◆ **SELECTED TEXT**
The Week That Stopped Brazil

The strike that paralyzed Brazil last week didn't come from the Left, but from an ignored and isolated group of workers.

Truck drivers protest on President Dutra Highway in Rio de Janeiro, Brazil. Tomaz Silva / Agência Brasil

A few years ago, David Harvey brought the Left’s attention to capital’s massive dependence on supply chains. He speculated that if New York City delivery drivers went on strike, the city would starve in about a week. Last week, their Brazilian counterparts proved Harvey right. In the span of a few days, striking truck drivers brought São Paulo — which counts around four million more inhabitants than NYC — and many more cities in Brazil to a grinding halt.

The sudden rise of usually invisible workers pushed Brazil’s right-wing president Michel Temer into a corner over the price of diesel. Since the 1950s, the Brazilian state has prioritized road transportation over rail; today, the country features only twenty-nine thousand kilometers of railroad but 1.6 million kilometers of roads. As a result, commercial activity is highly dependent on road transportation, making the truck drivers’ roadblocks enormously effective. Many localities ran out of fuel, the middle class had to abandon their cars and ride public transit, and businesses, schools, and other entities closed their doors.

The strike shocked the Left, whose mobilizations, despite the April 2017 general strike, haven’t achieved nearly the same impact as the truck drivers’ strike. Leftist labor unions, like the Petrobras Workers Union, are now attempting to push truckers’ demands for lower diesel prices into a political protest against Temer’s economic policies. But they haven’t been able to replicate the truck drivers’ momentum.

◆ **TASK LIST**
1/ Translate this sentence from the Brazil strike article into Spanish: "Last week, their Brazilian counterparts proved Harvey right."
2/ According to the Brazil strike article, how many kilometers of railroad does Brazil have today?
3/ Update the Brazil strike article between "The sudden rise" and "closed their doors.", inclusive, replacing "diesel" with "gasoline".
The data is separate material with no connection to the Brazil strike article.

◆ **PROVIDED MATERIAL**
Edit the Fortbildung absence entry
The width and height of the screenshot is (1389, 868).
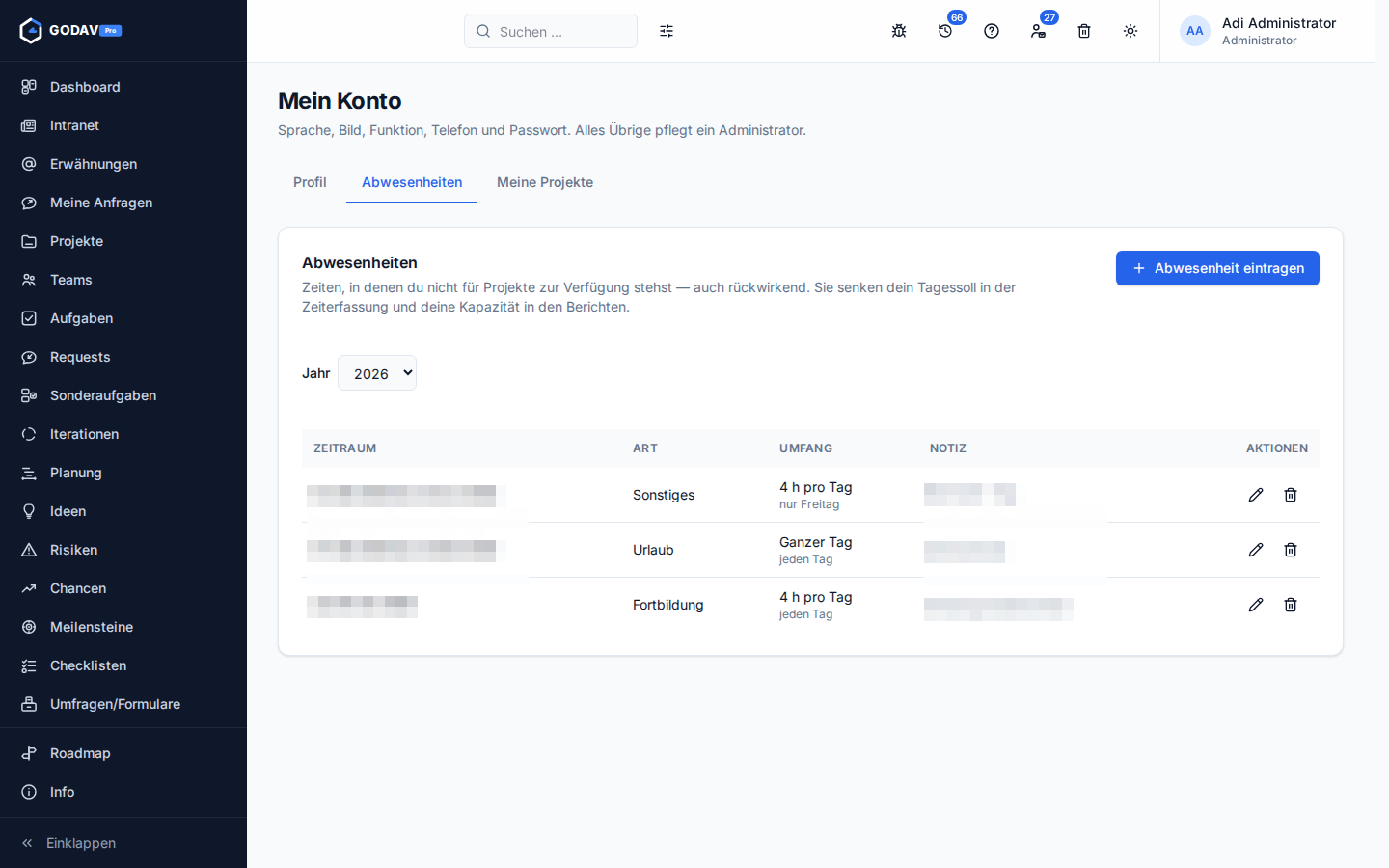[x=1256, y=605]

◆ **RESPONSES**
1/ La semana pasada, sus homólogos brasileños le dieron la razón a Harvey.

2/ Twenty-nine thousand kilometers.

3/
The sudden rise of usually invisible workers pushed Brazil’s right-wing president Michel Temer into a corner over the price of gasoline. Since the 1950s, the Brazilian state has prioritized road transportation over rail; today, the country features only twenty-nine thousand kilometers of railroad but 1.6 million kilometers of roads. As a result, commercial activity is highly dependent on road transportation, making the truck drivers’ roadblocks enormously effective. Many localities ran out of fuel, the middle class had to abandon their cars and ride public transit, and businesses, schools, and other entities closed their doors.